Un’intesa sull’agenda dell’esecutivo e sul “dopo-Porcellum” non potrà che comportare anche un rimpasto. Letta ne ha bisogno per dare nuovo ossigeno alla sua squadra e per sostituire qualche ministro che si è rivelato inaffidabile. Ma probabilmente ne avrà bisogno anche il segretario del Pd. Che è ormai impegnato in una lunga campagna elettorale. Prima le europee e poi le nazionali. Ai due appuntamenti deve arrivare con il carniere pieno e con un governo che non può più essere “figlio di nessuno”. Perché gli eventuali effetti negativi di una guida senza padri si rifletterà comunque sul partito principale che coincide con il partito di cui fa parte il presidente del Consiglio.
Se la fase due del governo non si concretizzerà e se non ci sarà il riconoscimento di una “unione politica di fatto”, allora tutto potrà precipitare.

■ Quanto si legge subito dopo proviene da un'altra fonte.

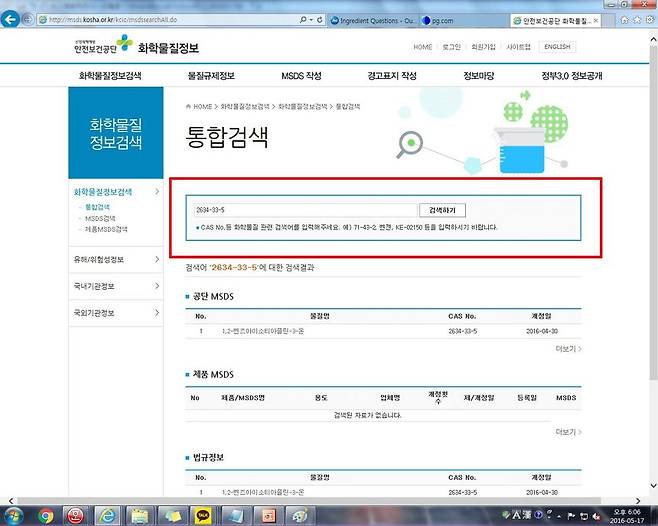Click the ENGLISH language button
The width and height of the screenshot is (658, 526).
point(556,47)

Non a caso qualcuno — soprattutto nel Partito democratico — inizia a sottolineare che la riduzione del rischio economico, la contrazione dello spread tra Btp e Bund tedeschi e un minimo di ripresa, potrebbero autorizzare a tornare al voto in tempi brevissimi, già a maggio insieme all’elezione per l’assemblea di Strasburgo.